Multi-vector embeddings via an Infinity Embedding API server.

Overview

Field Value
Type API
Modality Text + Image
Provider Infinity (self-hosted)
Default Model michaelfeil/colqwen2-v0.1
Env Variable INFINITY_API_URL
GPU Required No (client-side)

Connects to a running Infinity server that serves ColPali/ColQwen2 models. The server handles GPU inference; this client only needs HTTP access. Produces multi-vector embeddings (one vector per token/patch) for MaxSim late interaction retrieval.

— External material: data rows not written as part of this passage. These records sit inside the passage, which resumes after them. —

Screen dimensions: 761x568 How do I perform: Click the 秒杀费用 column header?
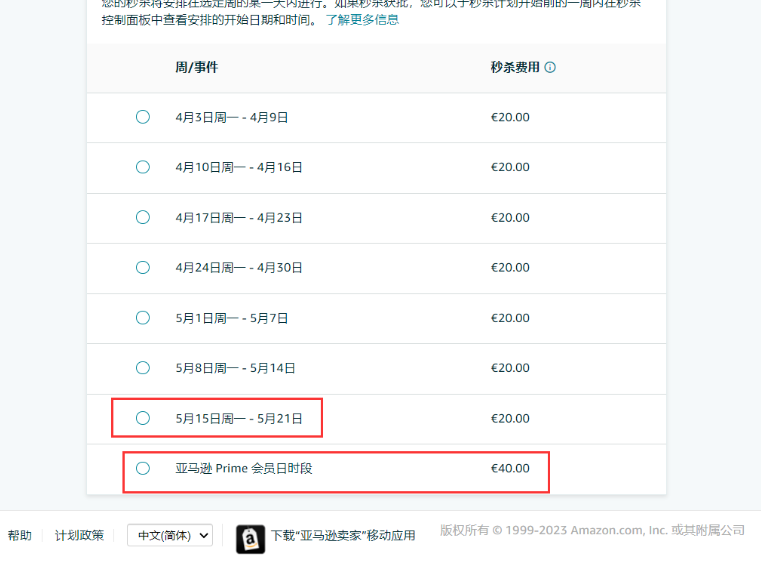click(515, 68)
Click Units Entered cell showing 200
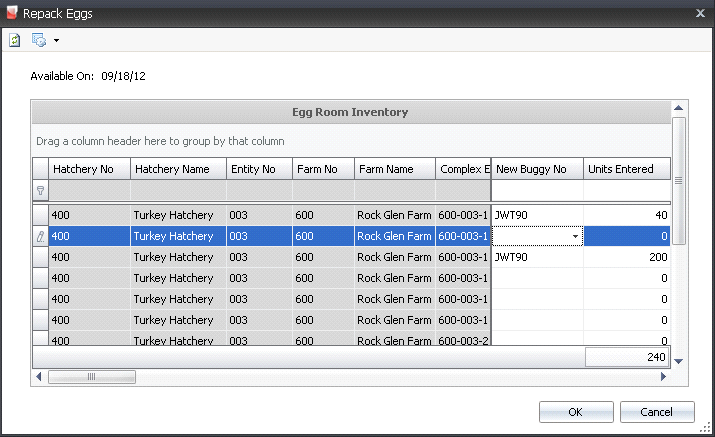 (627, 257)
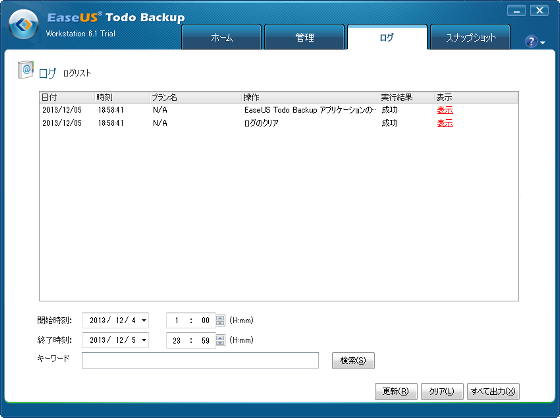Open the 終了時刻 date dropdown
This screenshot has width=560, height=418.
point(144,340)
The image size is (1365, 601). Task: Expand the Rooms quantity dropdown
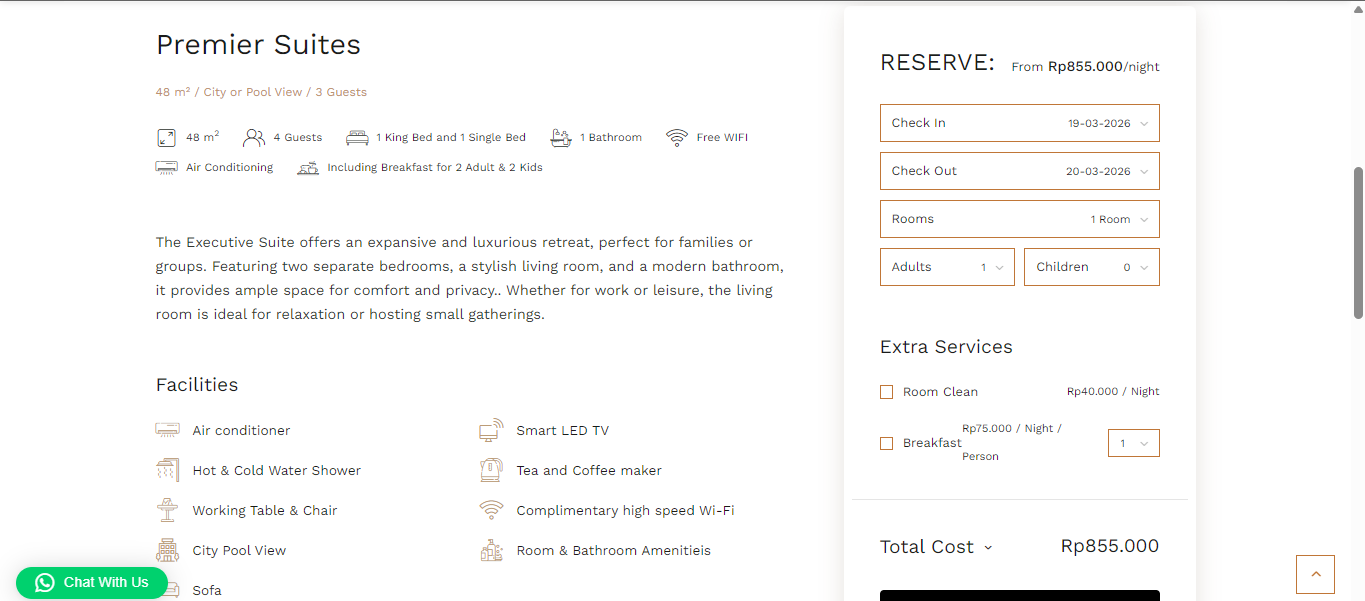coord(1019,219)
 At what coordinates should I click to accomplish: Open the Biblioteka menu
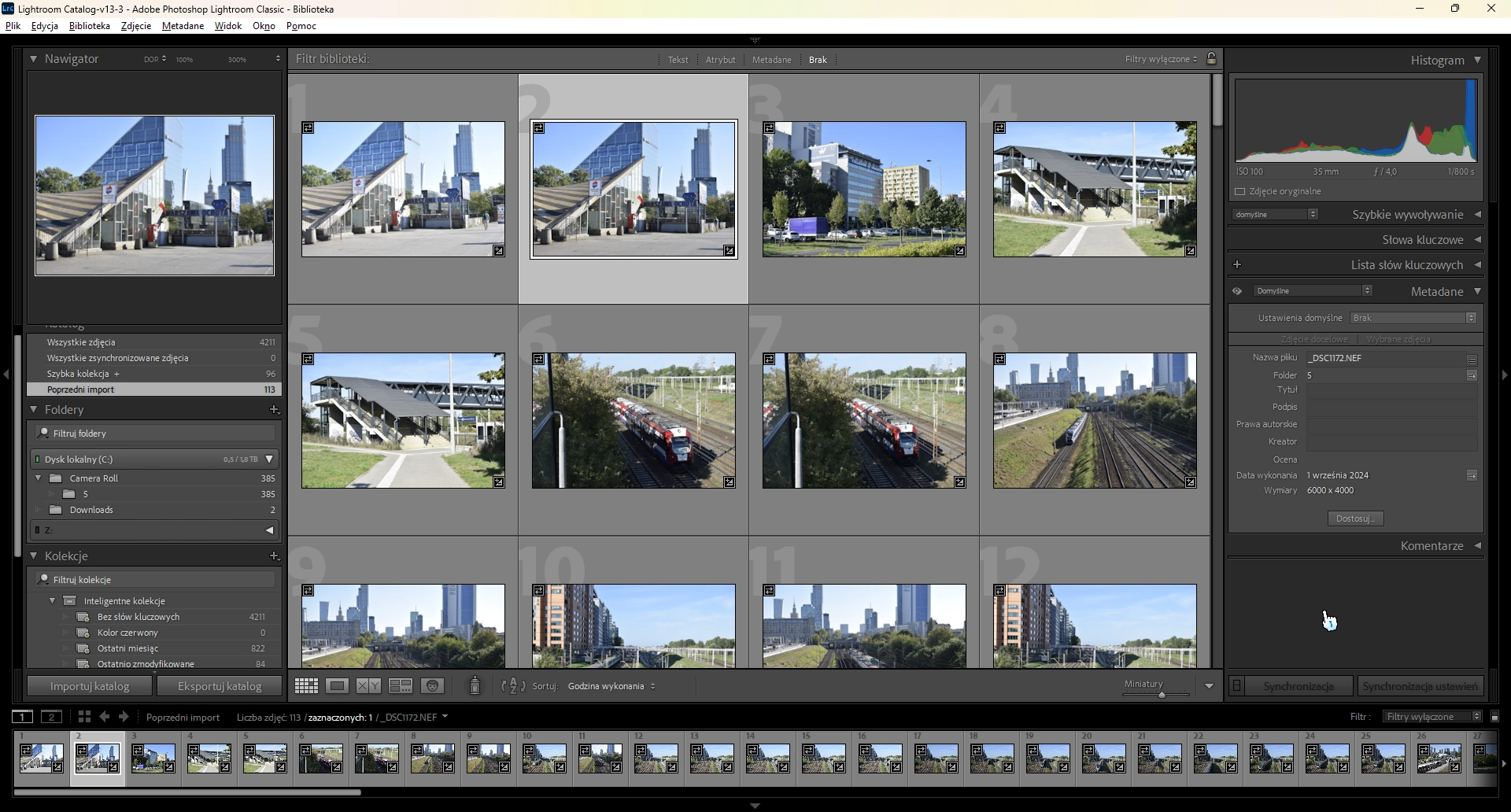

Uses the official infinity-client package (InfinityVisionAPI) which handles HTTP session management, retry with exponential backoff, base64 decoding, numpy array reshaping, and semaphore-based concurrency control internally.

Prerequisites

You need a running Infinity server. Start one with Docker:

docker run -it --gpus all \
  -v $HOME/.cache/huggingface:/root/.cache/huggingface \
  -p 7997:7997 \
  michaelf34/infinity:latest \
  v2 \
  --model-id michaelfeil/colqwen2-v0.1 \
  --port 7997

Configuration

_target_: autorag_research.embeddings.infinity.InfinityEmbeddings
model_name: michaelfeil/colqwen2-v0.1
url: ${oc.env:INFINITY_API_URL,http://localhost:7997}
encoding: base64
embed_batch_size: 10

Parameters

Parameter Type Default Description
url str http://localhost:7997 Infinity API server URL
model_name str michaelfeil/colqwen2-v0.1 Model name served by Infinity
encoding str base64 Response encoding: base64 or float
embed_batch_size int 10 Batch size for batch embedding methods

Supported Models

Any model supported by the Infinity server can be used. Common ColEncoder models:

Model Type Description
michaelfeil/colqwen2-v0.1 ColQwen2 Multi-modal (text + image), 128-dim
vidore/colpali-v1.3 ColPali Multi-modal (text + image), 128-dim
colbert-ir/colbertv2.0 ColBERT Text-only, 128-dim